Because of the long-gun registry, Chu explained, investigators were spared the chore of looking into the murder weapon's ownership and were able to prevent the .22 from falling into the wrong hands while Kirkpatrick was in custody, thus eliminating a potential threat to public safety.

Really? The $2 billion taxpayers have been made to spend on the registry is warranted because it saved Vancouver homicide detectives a few minutes or hours determining whether Kirkpatrick was the rightful owner of the shotgun he used to kill his former boss? And officers would never have recovered the .22 because without the registry they wouldn't have thought to search his home for other weapons?

Please. This justification is so weak it is an insult to the intelligence of Canadian voters.

The key point is, the registry did nothing to save the life of Kirkpatrick's victim, and that is how the intrusiveness and cost of the registry was sold to Canadians -- as a crime-prevention tool, not as a labour-saving device for paperwork weary detectives.

Chief Chu also explained how a shotgun seized in 2004 from a man accused of illegally hunting and trapping had taken six years to trace. Because the gun had been made in Brazil and never properly registered in Canada, investigators had little clue how it had come into the man's possession until Brazilian police responded to an Interpol request six years later. If it had been registered, Chu added, determining its source would have taken only seconds.

But the salient fact is, the poacher, who was prohibited by a court order from possessing firearms had nonetheless acquired the gun -- and seven others. Registry or no registry, an individual deemed by a judge as too dangerous to own guns had eight of them. Who cares where they had come from? Our national gun-control scheme did nothing to keep them out of his hands.

The chief also pointed to a home invasion in which the invader was shot and killed with a gun he brought with him. Because of the registry, police were save a "labour-intensive trace" to find the stolen gun's real owner.

Another example involved how the registry led Vancouver police to find a registered weapon that was unsafely stored under a bed, while yet another enabled them to determined that a licensed collector with 57 guns was indeed in legal possession of all of his firearms.

Whew! Sleep safe tonight Vancouverites, the registry is helping ensure that all the t's are crossed and i's dotted among non-threatening gun owners in your community.

Even the case of RCMP Chief Superintendent Marty Cheliak proves the registry's uselessness. Cheliak is the head of the registry who was recently reassigned for talking up its benefits.

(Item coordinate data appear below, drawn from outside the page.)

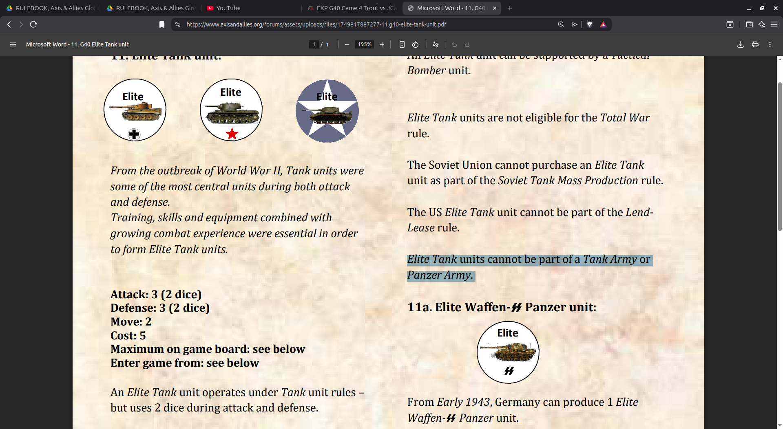Bookmark the current page
Viewport: 783px width, 429px height.
click(x=161, y=24)
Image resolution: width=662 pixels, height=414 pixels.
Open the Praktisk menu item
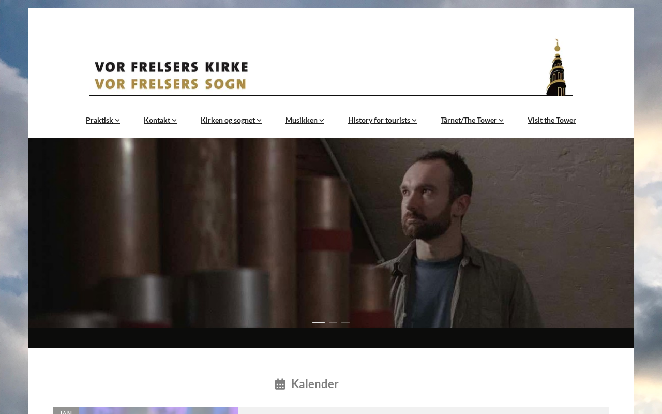coord(99,120)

Many pundits have urged that Cheliak be listened to on the registry because he was in charge of the four officers murdered by James Roszko at Mayerthorpe in March 2005.

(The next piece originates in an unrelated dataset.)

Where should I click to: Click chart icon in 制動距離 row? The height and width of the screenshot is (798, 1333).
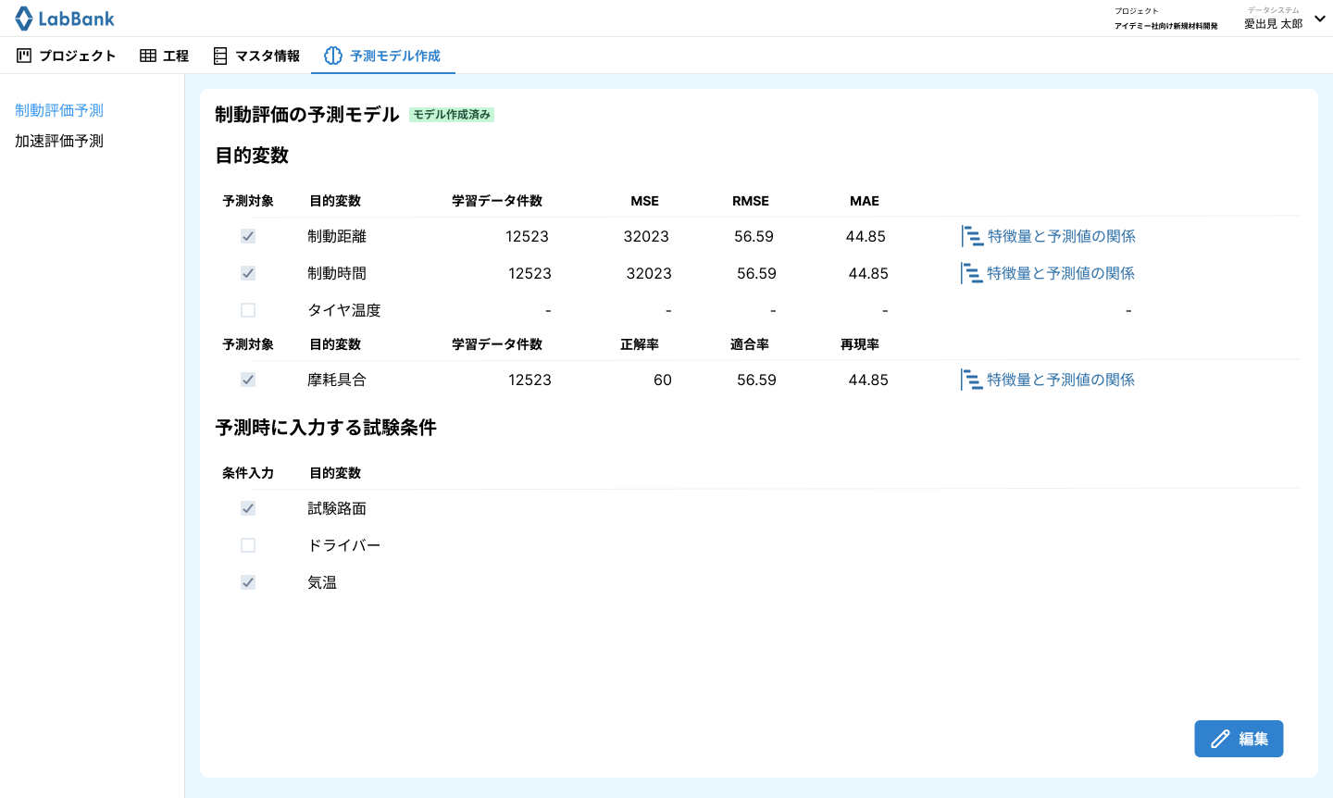[972, 236]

Once again, though, the registry did nothing to stop this horrendous massacre.

The public and front-line officers are not fooled. This week 72 per cent of Canadians told pollster Angus Reid they felt the registry had done nothing to prevent crime and 92 per cent of over 2,600 beat cops in an unscientific, online poll said they wanted it scrapped.

Let's hope MPs follow the practical, common-sense instincts of Canadians and front-line officers when they vote on Sept. 21 and not the political, bureaucratic pleading of the chiefs.